"The first time was grace, Step-mother. The second time is a missing hand."
The air in the room didn't just break; it died.
The heavy, rhythmic thud-click of a polished cane against the marble floor echoed from the hallway, slow and predatory. It wasn't the sound of an old man walking; it was the sound of a judge approaching the bench.
The servants didn't just step back—they vanished into the shadows, their heads bowed so low they were almost touching their chests. My stepmother's hand, still trapped in my grip, began to tremble violently. Safiya looked like she wanted to melt into the floorboards.
"What is this filth?"
The voice wasn't a shout. It was a low, guttural rasp that seemed to vibrate the very glass on the table.

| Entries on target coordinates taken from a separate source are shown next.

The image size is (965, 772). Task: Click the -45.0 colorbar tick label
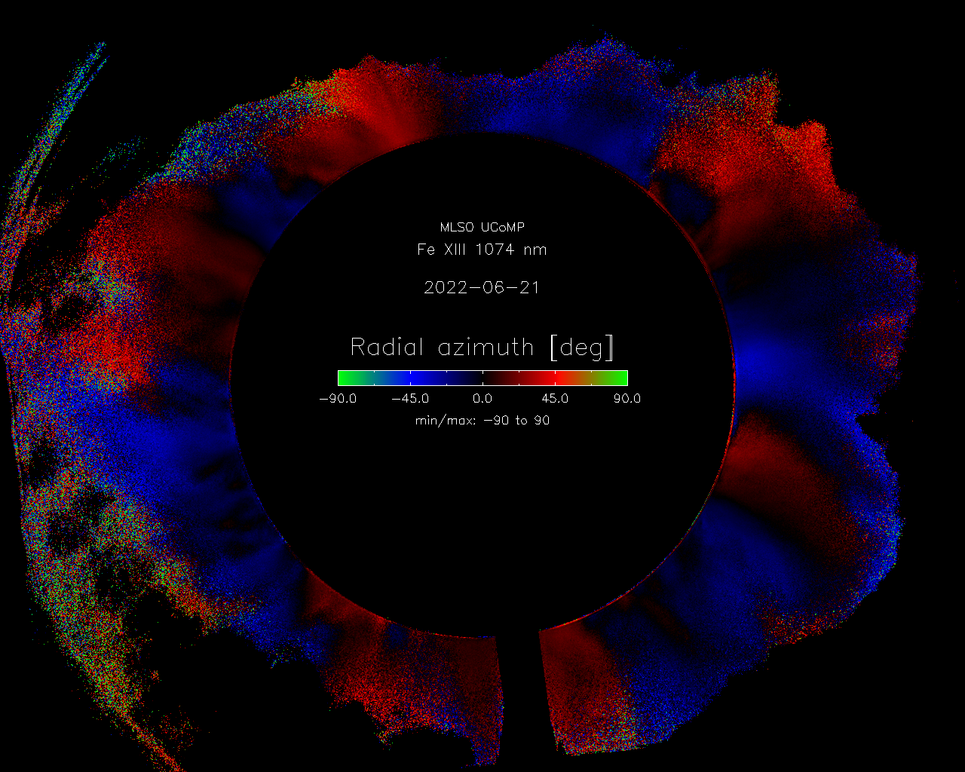pyautogui.click(x=410, y=399)
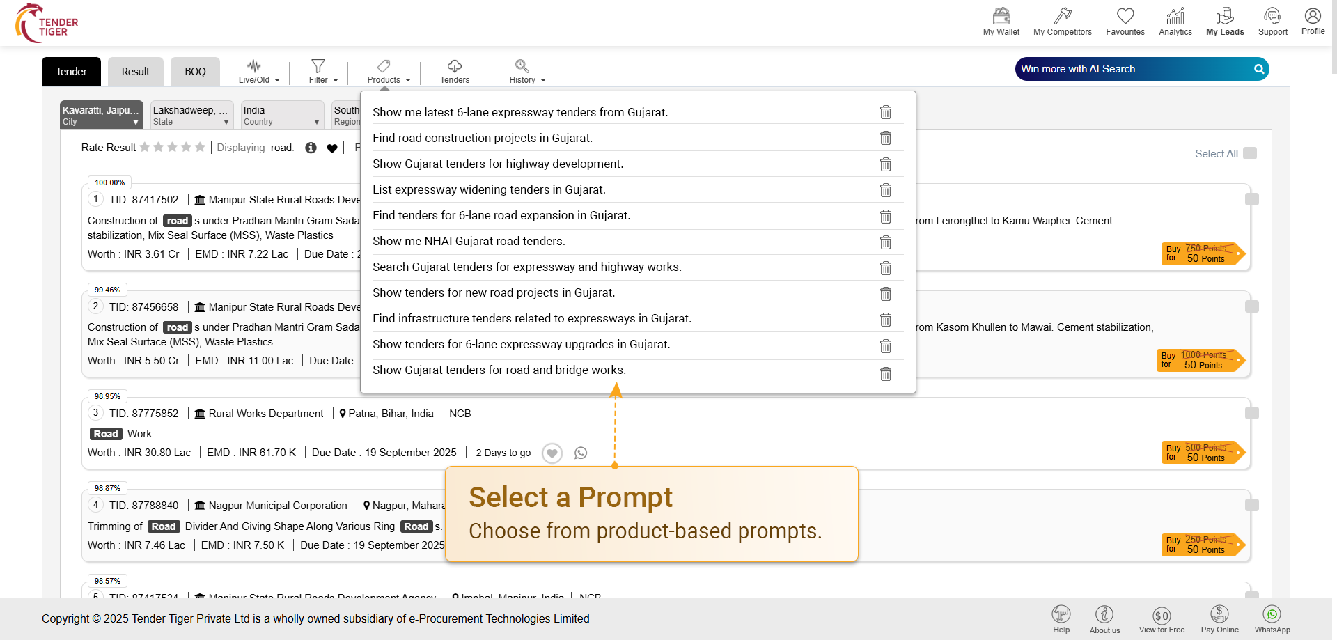
Task: Select prompt about Gujarat road and bridge works
Action: (x=499, y=370)
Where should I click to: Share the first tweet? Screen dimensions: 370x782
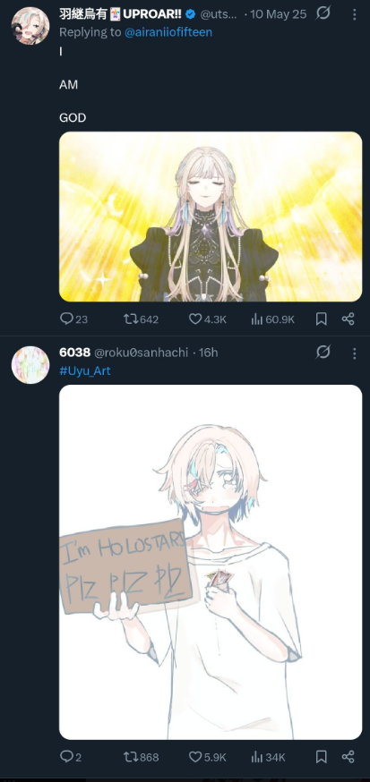(x=348, y=319)
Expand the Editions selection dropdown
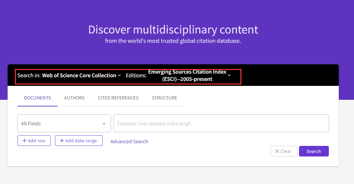 pos(187,76)
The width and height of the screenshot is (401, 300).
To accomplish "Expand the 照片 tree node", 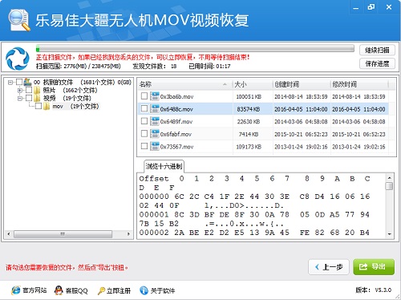I will point(20,91).
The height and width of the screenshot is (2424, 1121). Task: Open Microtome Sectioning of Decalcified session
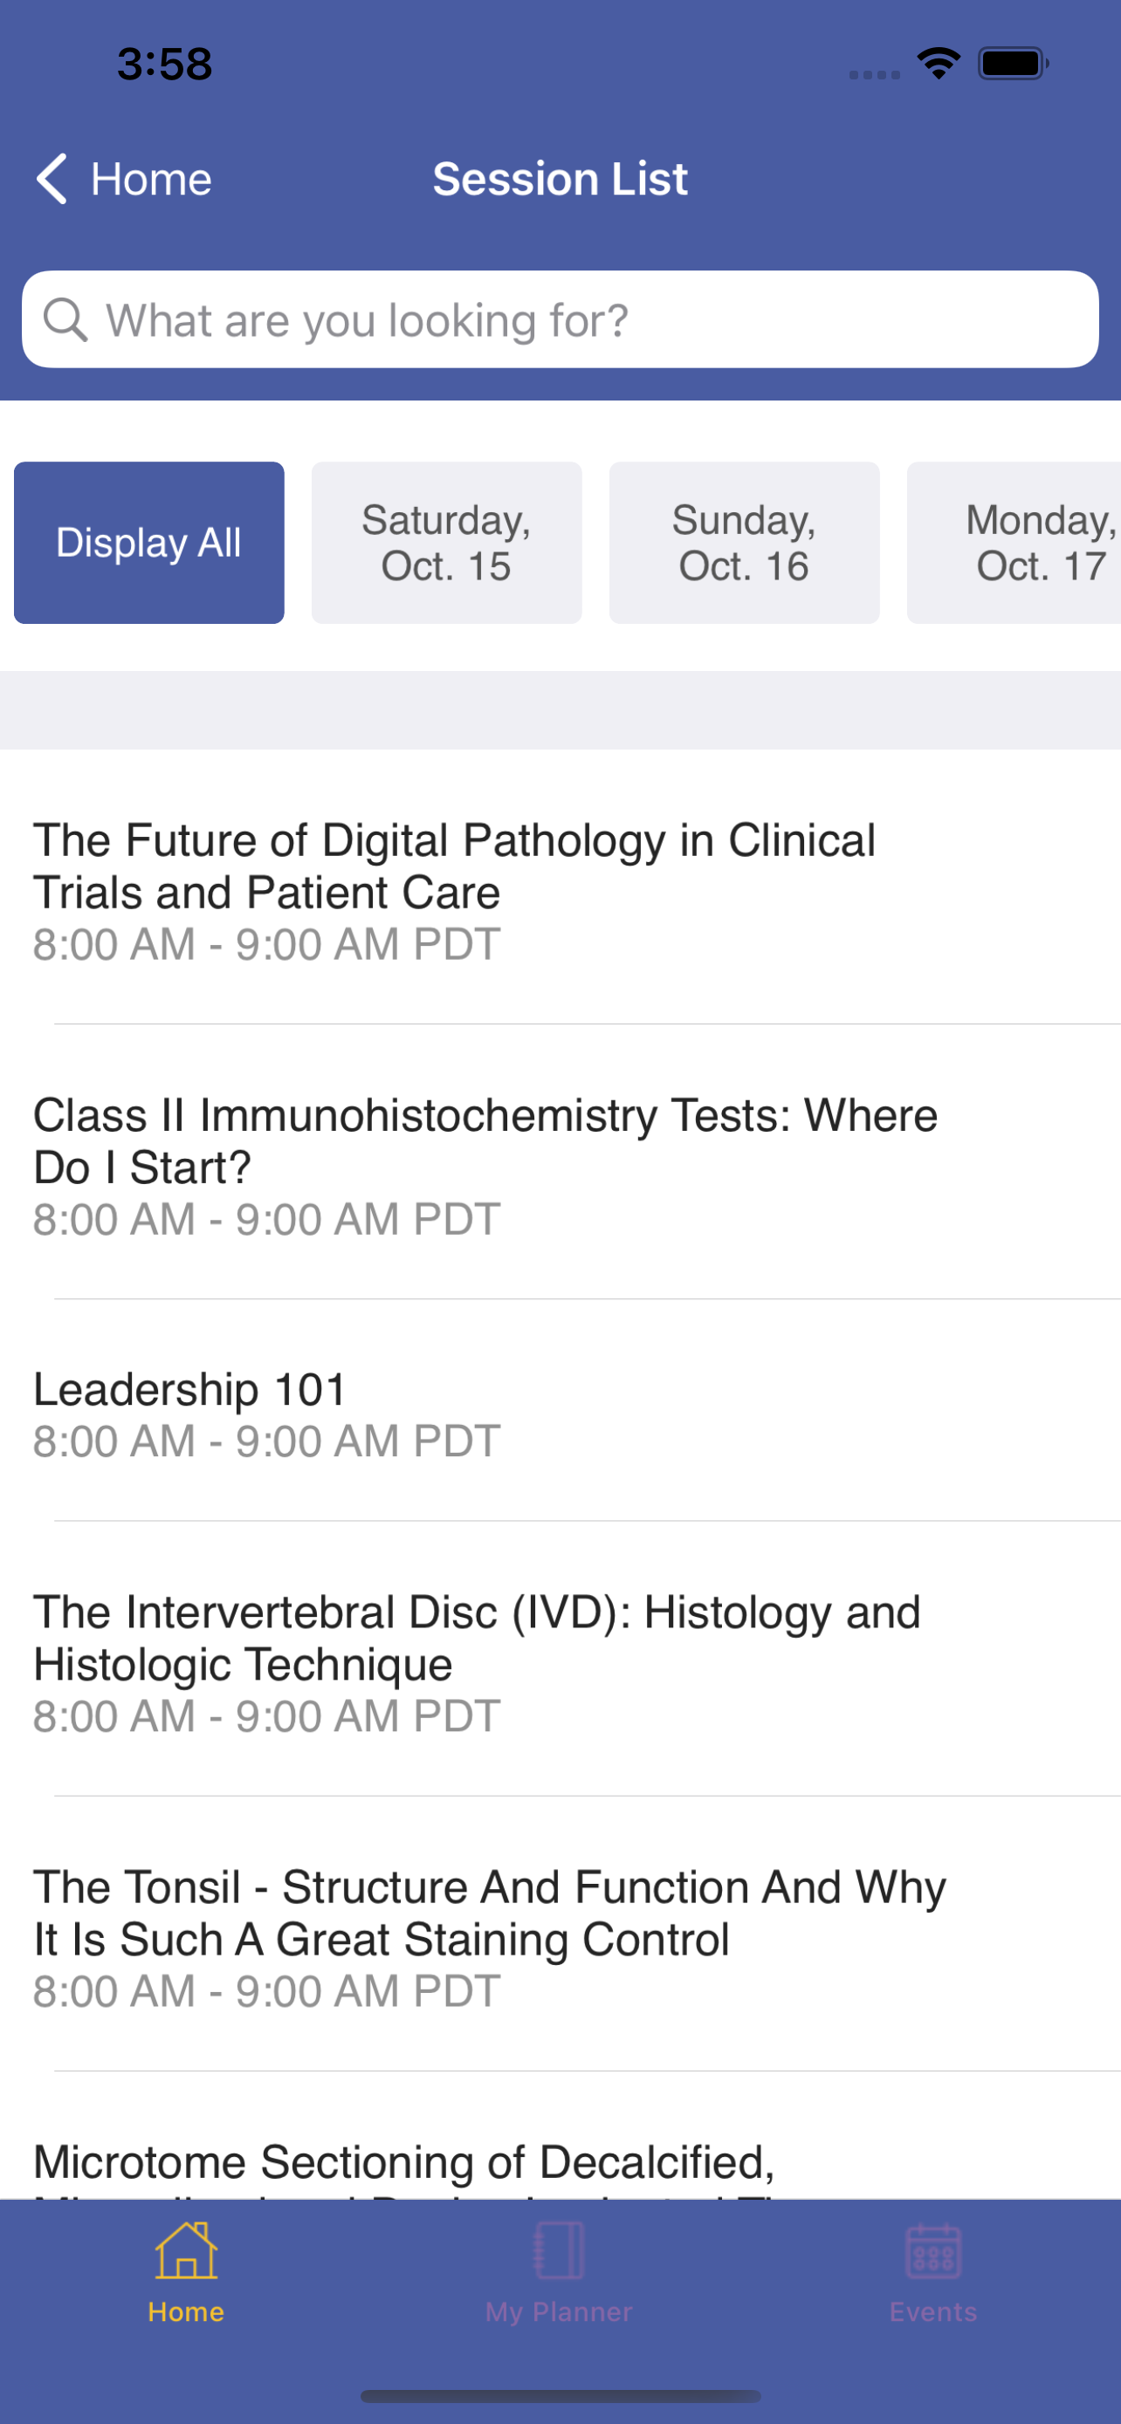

Don Caruso stepped into the frame. He didn't look like a father; he looked like a monument of cold, hard-carved stone. His tailored suit was as black as the ink in a death warrant, and his eyes…the same eyes I saw in the mirror every morning…were devoid of any human warmth. They were the eyes of a man who had ordered more deaths than he had given hugs.
He stopped two paces away. He didn't look at the mess on the table. He didn't look at his wife's bruised wrist. He looked directly at me, his gaze heavy enough to crush a weaker soul.
"Don…" Step-mother's voice was a shattered whisper. She looked like she was facing her executioner.
He didn't acknowledge her. He didn't even blink. He simply lifted his heavy, silver-topped walking stick and slammed it once against the floor. The crack was like a gunshot.
"I have spent thirty years building a name that makes men tremble," he began, his voice dangerously soft, yet filling every corner of the room. "And I come home to find my own blood acting like street trash over a cup of tea?"
He took one step closer, his shadow falling over me like a shroud. The scent of expensive tobacco and old blood seemed to cling to him.
"I have condoned your insolence, Sin. I allowed you into this house out of a momentary lapse of pity for the woman who birthed you. But do not mistake my patience for weakness." He leaned onto his cane, his knuckles white. "I gave you this life. I provided the very walls that shield you from the wolves outside. Do not forget that I can strip it all away with a single breath. Do not bring this family down, or I will bury you so deep the earth itself will forget you existed."
The pressure in the room was immense, a physical weight on my chest. Any other person would have been on their knees, begging for mercy. The old Sin would have been shaking.
I chuckled.
The sound was small, dry, and utterly out of place in the face of his fury. I watched his silver-gray brows furrow in genuine disbelief. No one laughed at the Don. No one.
I took a step forward, closing the final inch of the space he used to keep me out of. I let the ghosts of every beating, every cold look, and every night spent wondering why he hated me fuel my steps.
"I have just one thing to say, Father," I whispered.
I leaned in, my lips brushing the shell of his ear. Up close, I could see the fine network of wrinkles around his eyes, the slight tremor in the hand holding the cane. The titan was still made of flesh. He was still mortal.
"I want something," I breathed into the silence. "I'll bring down the Ricci. Every single last one of them. I will feed you their hearts on a silver platter. And you will watch me do it. And when I am standing over their ruins, Father, you are to hand over the company to me…the child it rightfully belongs to…or else…"
I pulled back, my smirk wide and venomous, a perfect mirror of the man standing before me. I didn't wait for his reaction. I didn't need to. I could feel the heat of his stunned silence on my back as I walked away.
Or else… I shall bring down your entire empire too, and I'll make sure you're the last one left alive to watch it burn.